The portfolio takes a deliberate multi-modality approach, funding work across superconducting, trapped-ion, photonic, neutral-atom, silicon-spin and topological quantum architectures. The photonics dimension is substantial: Several of the technical objectives named in the award descriptions fall directly within the optics and photonics domain, including photonic loss reduction, integrated photonic packaging, electro-optic material performance, single-photon detection and advanced optical subsystems required for neutral-atom architectures.
Two of the nine awards establish domestic quantum foundry capacity.
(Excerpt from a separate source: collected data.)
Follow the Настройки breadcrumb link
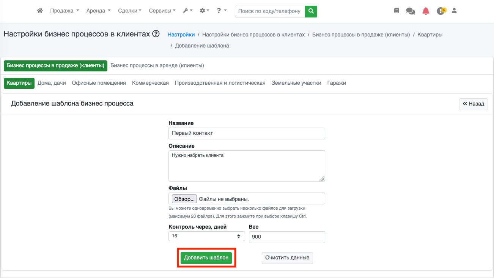This screenshot has width=494, height=278. click(x=181, y=35)
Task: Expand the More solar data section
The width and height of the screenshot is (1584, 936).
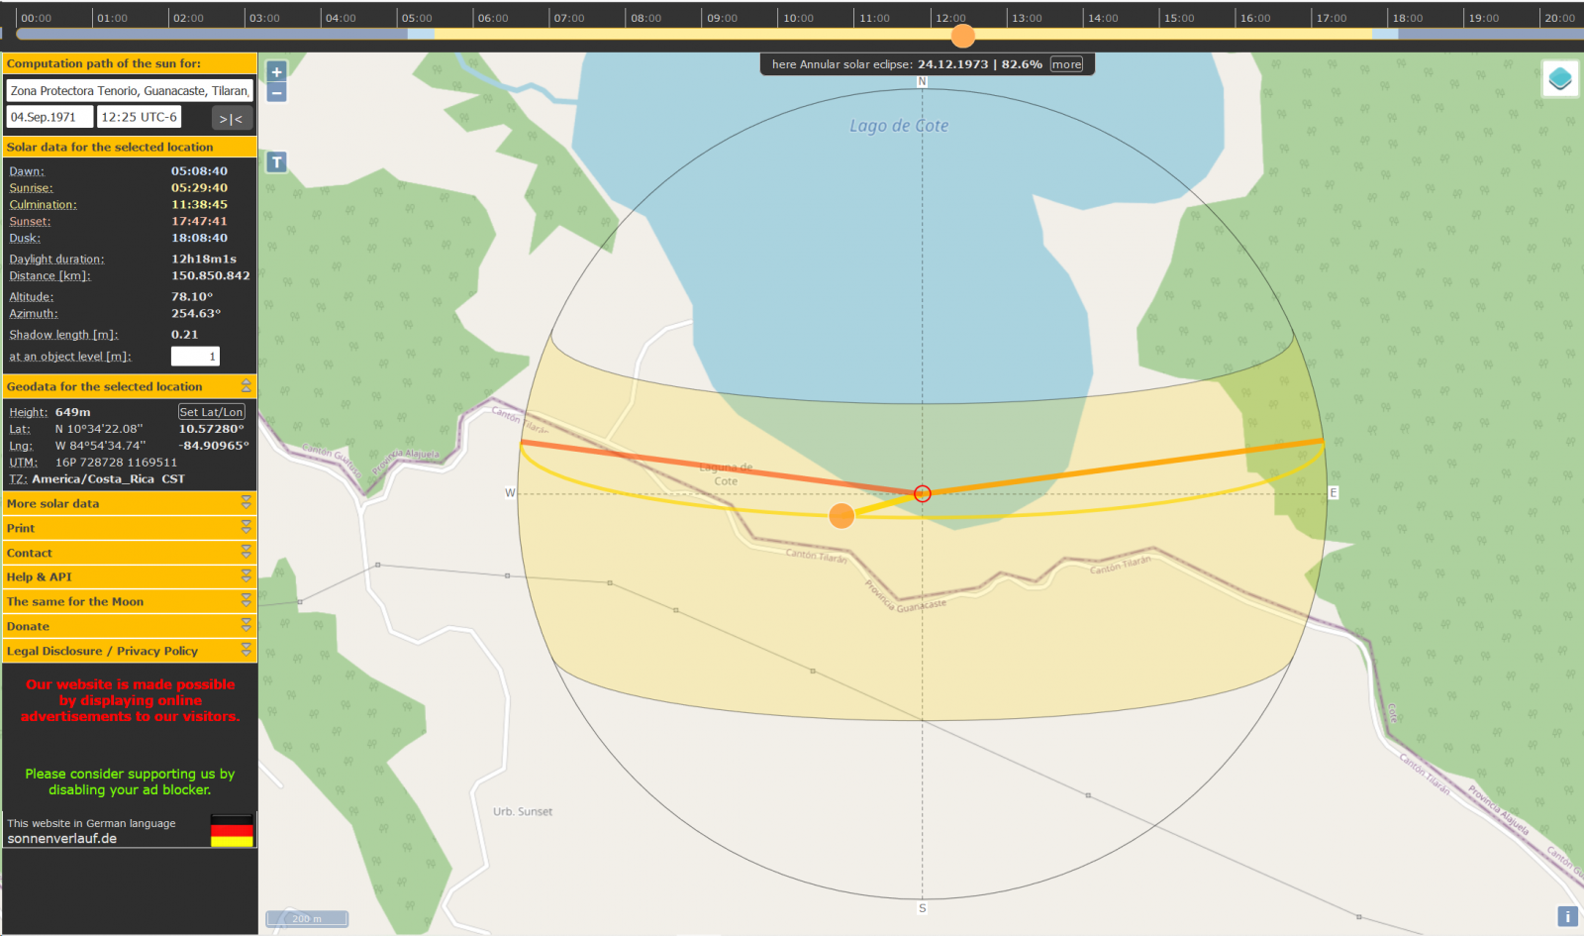Action: (246, 503)
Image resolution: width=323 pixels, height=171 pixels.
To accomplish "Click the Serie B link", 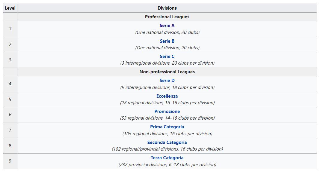I will coord(167,41).
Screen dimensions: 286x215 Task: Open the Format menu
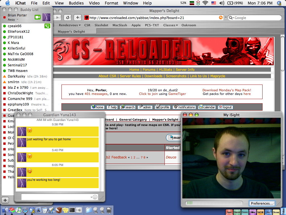coord(111,3)
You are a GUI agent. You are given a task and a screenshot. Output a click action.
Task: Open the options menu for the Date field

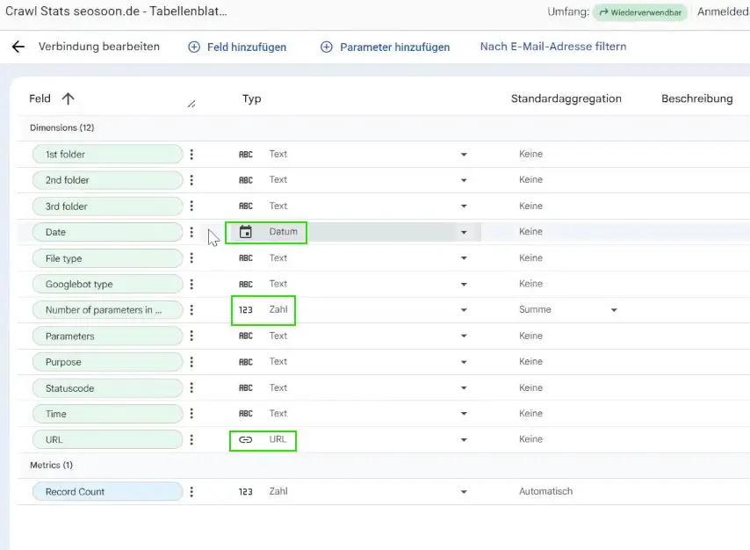[191, 232]
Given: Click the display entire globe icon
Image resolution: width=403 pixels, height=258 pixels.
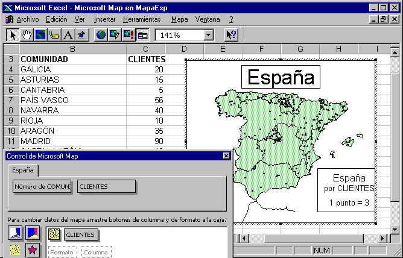Looking at the screenshot, I should point(101,35).
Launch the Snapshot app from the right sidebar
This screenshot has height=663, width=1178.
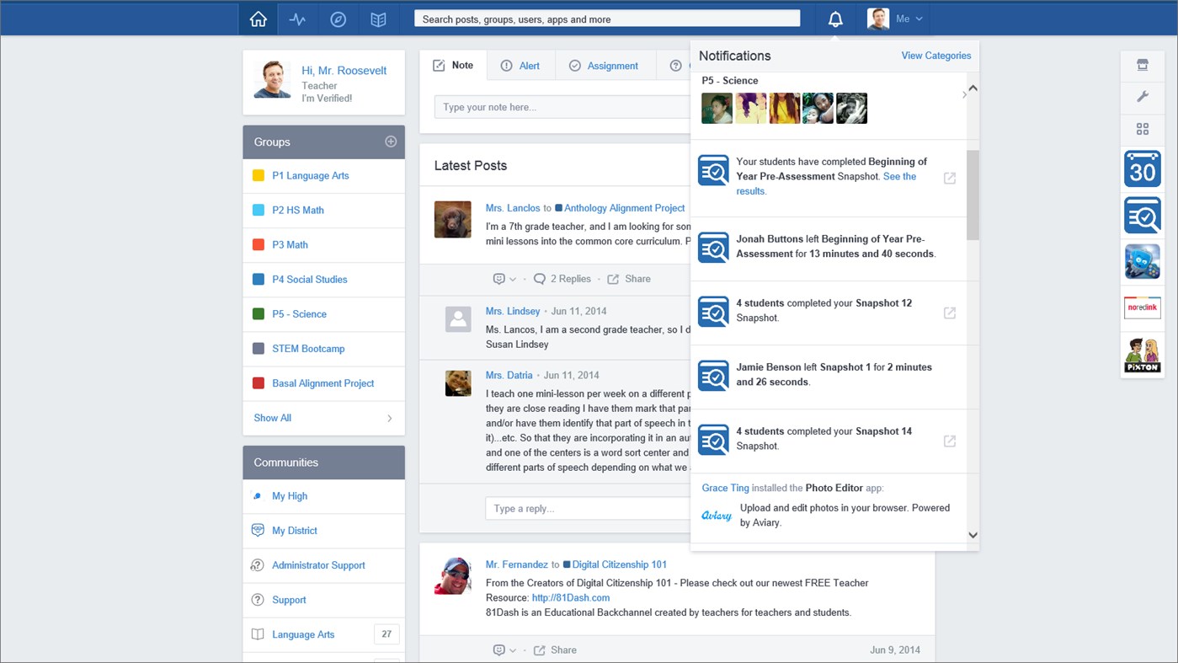pyautogui.click(x=1142, y=215)
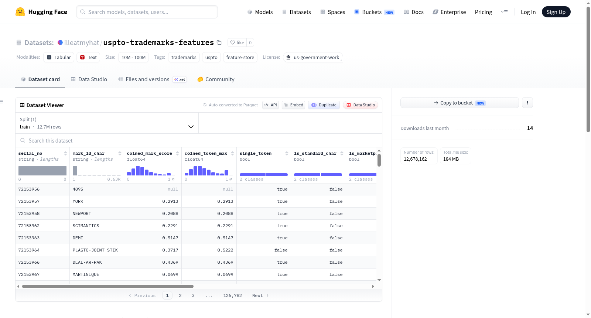
Task: Open Auto-converted to Parquet link
Action: pos(233,105)
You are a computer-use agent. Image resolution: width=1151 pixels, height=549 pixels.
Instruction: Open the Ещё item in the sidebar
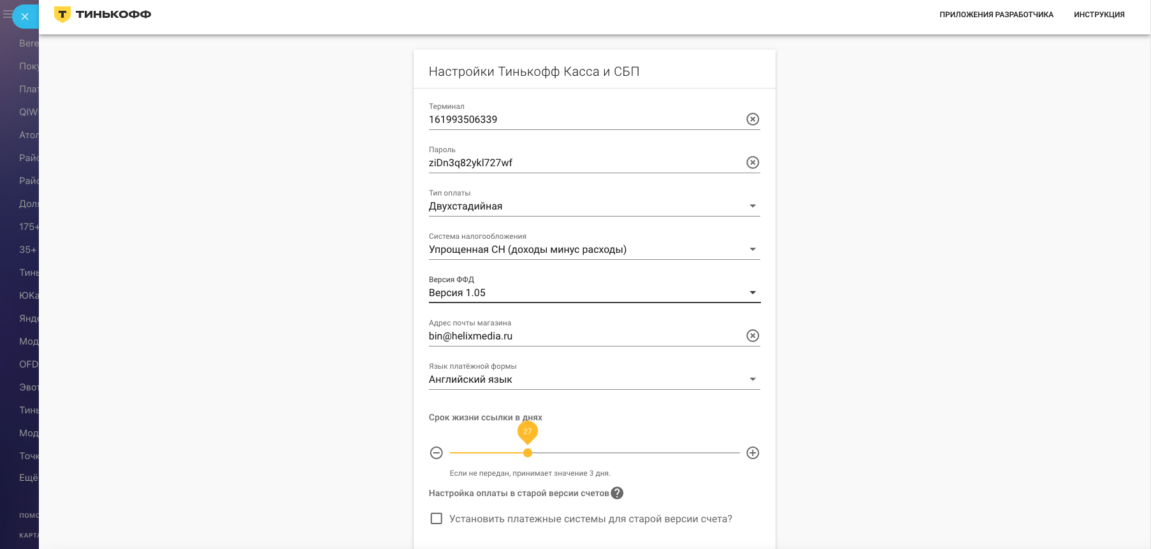coord(29,478)
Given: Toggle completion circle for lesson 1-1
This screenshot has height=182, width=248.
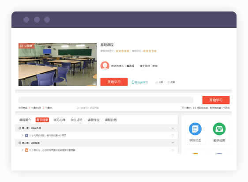Looking at the screenshot, I should point(173,135).
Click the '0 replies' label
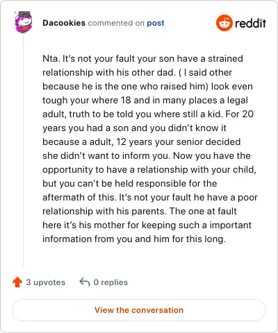Viewport: 278px width, 333px height. (111, 282)
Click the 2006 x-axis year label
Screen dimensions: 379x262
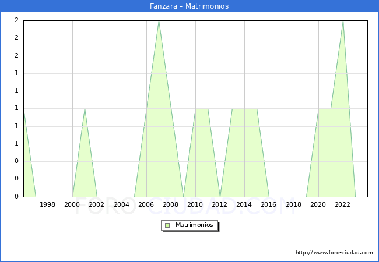(x=146, y=204)
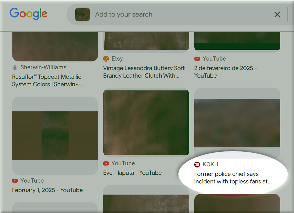Open 'February 1, 2025 - YouTube' result

[x=47, y=190]
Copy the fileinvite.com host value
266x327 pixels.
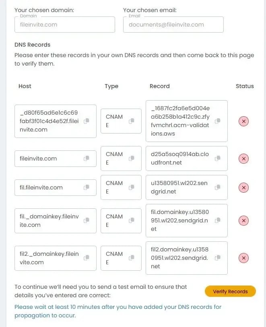click(x=87, y=158)
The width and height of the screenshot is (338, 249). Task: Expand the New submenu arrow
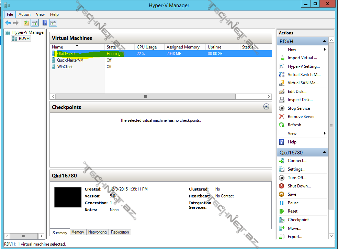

IBM will receive US$1 billion to build a quantum foundry subsidiary for superconducting wafer fabrication, the largest single award in the portfolio. GlobalFoundries will receive US$375 million to create a foundry capable of supporting multiple quantum modalities. The remaining seven awards target discrete technology bottlenecks: Atom Computing, D-Wave, Diraq, Infleqtion, PsiQuantum, Quantinuum and Rigetti receive awards ranging from approximately US$38 million to US$100 million, addressing challenges across annealing, silicon-spin, neutral-atom, trapped-ion, photonic and superconducting systems.
Three Optica corporate members are among the recipients. While GlobalFoundries and Infleqtion secure funding for their respective foundry and atomic initiatives, PsiQuantum's US$100 million award targets photonic quantum computing specifically, including electro-optic materials, single-photon detectors and ultra-low-loss photonic packaging.
The announcement drew a formal objection from House Science Committee Ranking Member Zoe Lofgren (D-CA), who argued that the awards exceeded statutory authority under the CHIPS and Science Act by funding quantum programs with money appropriated for microelectronics research and by taking equity stakes Congress did not authorize. The administration frames the initiative differently, positioning quantum hardware as an extension of semiconductor manufacturing: The two largest awards establish wafer foundries, with IBM's US$1 billion funding Anderon, a standalone 300-mm quantum foundry in Albany, NY. And the Department casts its minority equity stakes as a taxpayer-protection measure, consistent with recent industrial-policy precedent including the 2025 conversion of Intel CHIPS grants into a government equity stake and the Pentagon's stake in MP Materials.
The US$2 billion commitment represents one of the largest federal investments in quantum computing hardware to date. For the photonics community, the structure of the awards is as significant as their scale. By framing optical performance as a gating factor for quantum hardware rather than a downstream concern, the Commerce Department's initiative positions photonics not as an enabling layer but as a central determinant of progress toward fault-tolerant quantum computing.